2) “The Great American Recipe” finale, 9 p.m., PBS. We’re down to the final three home chefs, with wide-ranging interests. Robin Daumit’s food reflects her mother’s Syrian flavors and her current Chesapeake Bay life. Silvia Martinez was a human-resources manager in Mexico, before marrying an American and moving to California. Foo Nguyen lives in Cincinnati from ages 5 to 22, one of eight kids in a Vietnamese immigrant family.
3) “Children of the Underground,” 8 p.m. to 1:30 a.m., FX. Clashing with the feel-good excess on CBS and PBS, here’s a true, feel-awful story.
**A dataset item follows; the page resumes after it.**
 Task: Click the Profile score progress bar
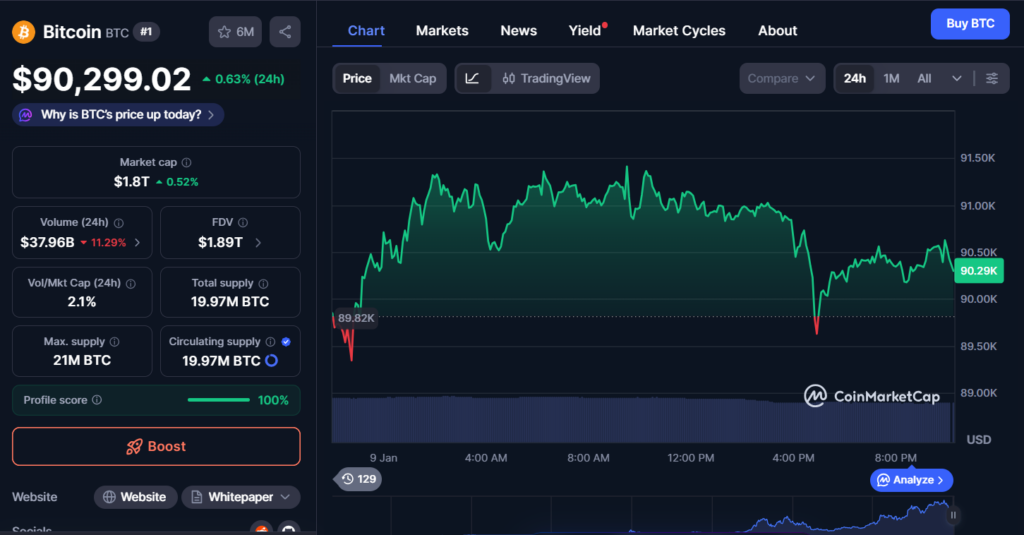[x=218, y=400]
It starts with officials failing to protect kids who accuse their dads of severe abuse. Then we meet Faye Yager, whose system has reportedly helped 3,000 kids be on the lam. She’s a hero to some, a vigilante villain (once on trial, facing a 60-year sentence) to others. It’s a fascinating story, told slowly and painfully.
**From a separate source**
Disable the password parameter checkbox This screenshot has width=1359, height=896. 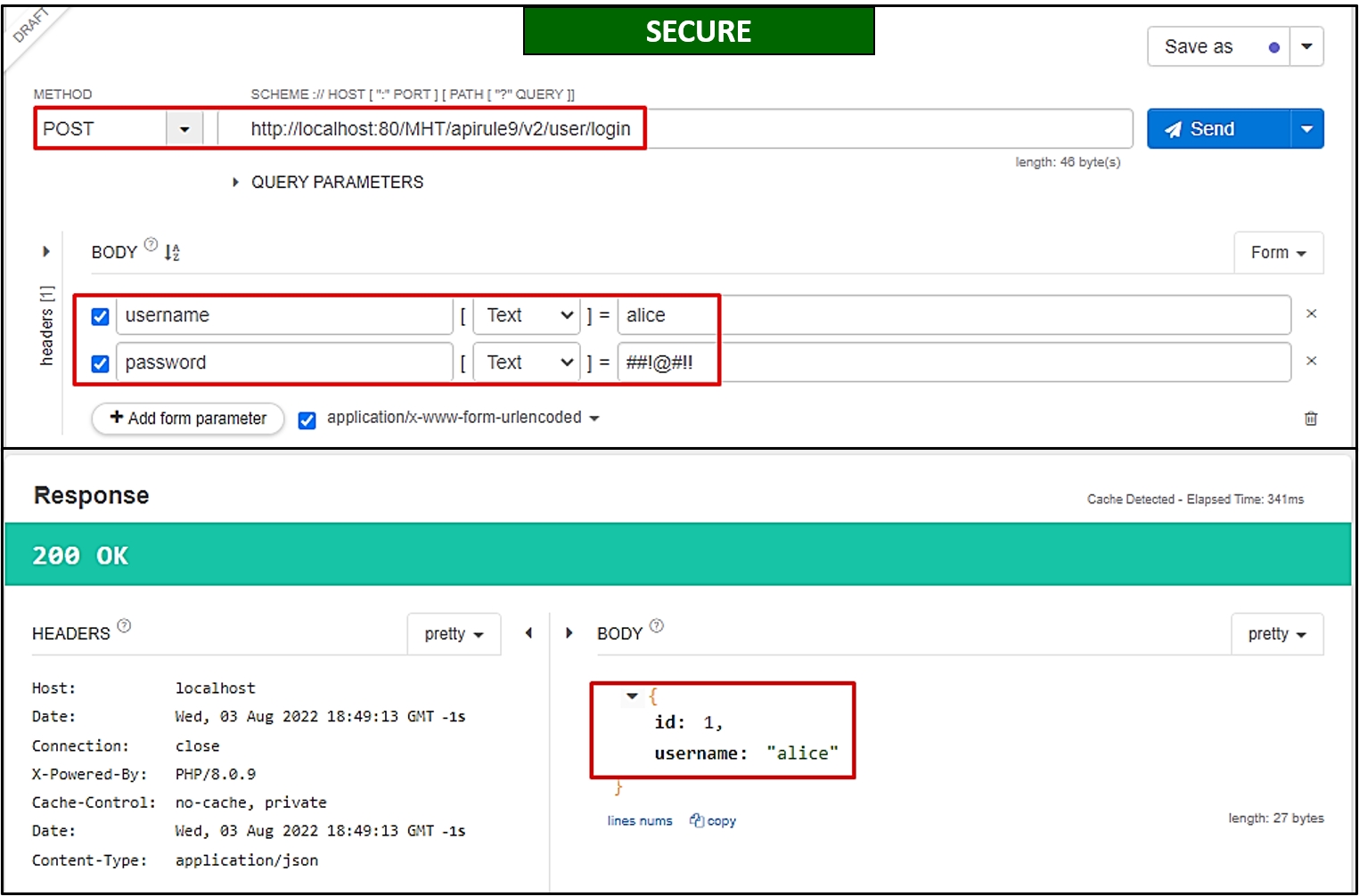101,363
4) “This Fool,” any time, Hulu. Here’s the entire, 10-episode season, with comedian Chris Estrada as a heightened version of himself – living with his mom, dating his high school girlfriend, helping a trash-talking cousin who’s fresh from prison. Earlier this week, FX added the eighth episode (of 10) of the delightful “Only Murders in the Building” and the third of “Reservation Dogs” – a quietly pensive one, setting up a great episode next Tuesday.
5) More streaming: Penny Marshall’s 1992 “A League of Their Own” was a delight, a fictional version of the real moment during World War II when a professional women’s baseball league was formed. Now it’s an eight-part series, with Abbi Jacobson and Nick Offerman as the catcher and manager (the Geena Davis and Tom Hanks roles in the movie). Also today, Netflix has the third season of Mindy Kaling’s teen comedy, “Never Have I Ever.”